## EXERCISE AIM
Make an exact copy of every entry.

[Items listed in a dataset]

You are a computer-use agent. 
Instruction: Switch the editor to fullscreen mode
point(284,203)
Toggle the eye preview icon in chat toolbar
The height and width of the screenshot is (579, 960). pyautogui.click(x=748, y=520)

## RESULT
You are a computer-use agent. 
Instruction: Switch the editor to fullscreen mode
point(284,203)
Toggle the eye preview icon in chat toolbar
The height and width of the screenshot is (579, 960). pyautogui.click(x=748, y=520)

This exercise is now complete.